Tech
Space Force Added $4.4B to Andromeda in 27 Days
The $6.2 billion ceiling sits $1.7 billion above the five-year budget request, with the gap reserved for foreign military sales. Andromeda's refueling requirement marks a shift from periodic inspection to persistent close-approach, and Astroscale has $61 million on contract to prove the fuel side above GEO this summer.

The Space Force raised Andromeda's ceiling by $4.4 billion on May 6, twenty-seven days after the original $1.8 billion award. No task order had been competed.
The ceiling is structured as an indefinite-delivery contract; the combined five-year budget request for RG-XX and SG-XX totals $4.5 billion, leaving $1.7 billion in ceiling space. Air and Space Forces Magazine reported that headroom is reserved for Foreign Military Sales and requirements past FY31. The first RG-XX satellites do not launch until early FY29.
Andromeda replaces GSSAP, the Space Force's fleet of five to six geosynchronous satellites in operation since 2014. They orbit at roughly 36,000 kilometers and inspect adversary spacecraft in the geostationary belt. Sustained close approaches deplete their fuel.

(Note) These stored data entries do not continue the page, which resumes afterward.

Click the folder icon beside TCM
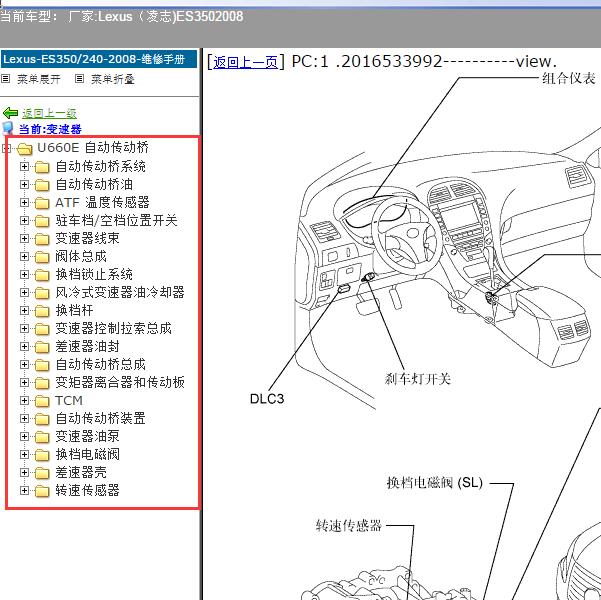 pos(42,401)
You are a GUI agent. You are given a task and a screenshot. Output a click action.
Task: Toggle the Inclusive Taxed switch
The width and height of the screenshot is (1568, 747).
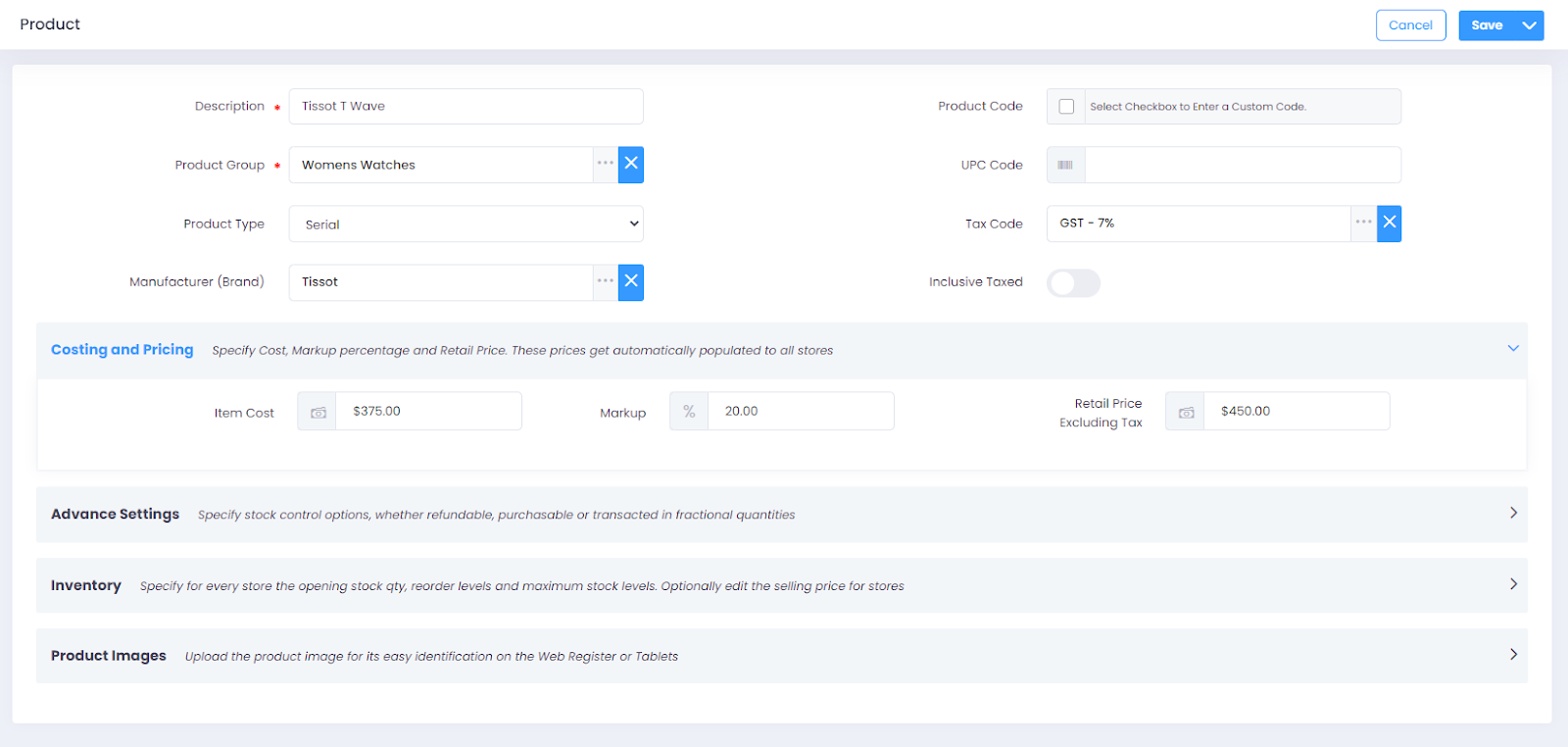pyautogui.click(x=1073, y=283)
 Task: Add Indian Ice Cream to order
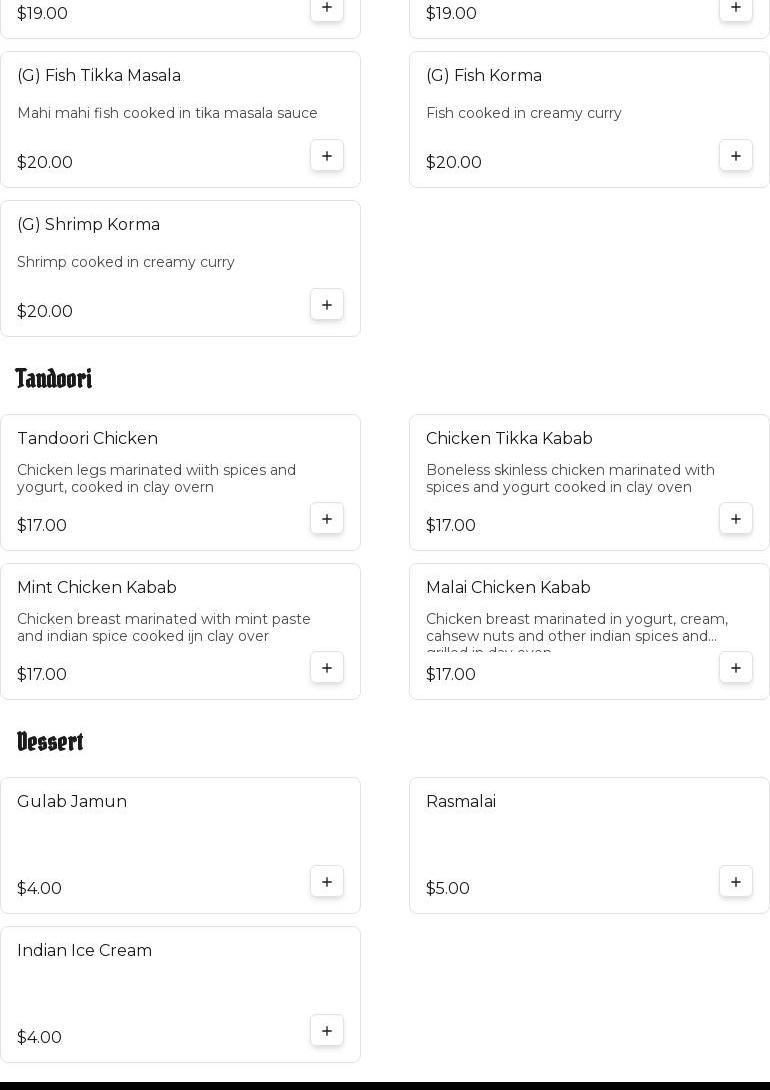[327, 1031]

Breaking Defense reported that Maj. Gen. Stephen Purdy mandated the refueling requirement at the Air and Space Forces Association conference in September 2025. DefenseScoop's April report described the goal Purdy had in mind: refueling would let the Space Force move the satellites closer to adversary systems. GSSAP's fixed fuel budget made that positioning impossible to sustain.
Fuel Already on Contract
The refueling infrastructure is already under separate contracts. Astroscale holds a $61 million Space Enterprise Consortium award for an APS-R refueling spacecraft, with a demo scheduled above geosynchronous orbit this summer. Orbit Fab's fuel depot, backed by a $13.3 million Defense Innovation Unit contract, launches on the same rocket.
Northrop Grumman's GAS-T tanker, part of its Elixir program, targets a 2028 demonstration. All three demos precede RG-XX's first increment in early FY29.
China has been tracking this gap. A study in the journal Infrared and Laser Engineering identified fourteen close approaches by GSSAP satellites to Chinese spacecraft between 2020 and 2021. Chinese operators responded by maneuvering to make GSSAP observation more difficult.
Fourteen companies hold positions under Andromeda. Northrop Grumman, which built the existing GSSAP fleet, competes alongside True Anomaly, Turion Space, Anduril, Quantum Space, and Astranis Space Technologies.
The Surveillance Twin
SG-XX, the parallel program replacing the classified Silent Barker constellation built jointly by the Space Force and the National Reconnaissance Office, has a solicitation dropping in fall 2026. The Space Force requested $370 million in FY27 and projects $1.7 billion for SG-XX through FY31. Two prototype YSG-XX satellites are slated for FY28.
The refueling demo contracts imply something about the 14 close approaches. Chinese operators built their evasion response around GSSAP's fuel budget, which is the specific constraint Andromeda is specified to eliminate.
Watch the SG-XX solicitation this fall. It will name a satellite count, and that number is the Space Force's public statement of what a 2030 GEO threat requires.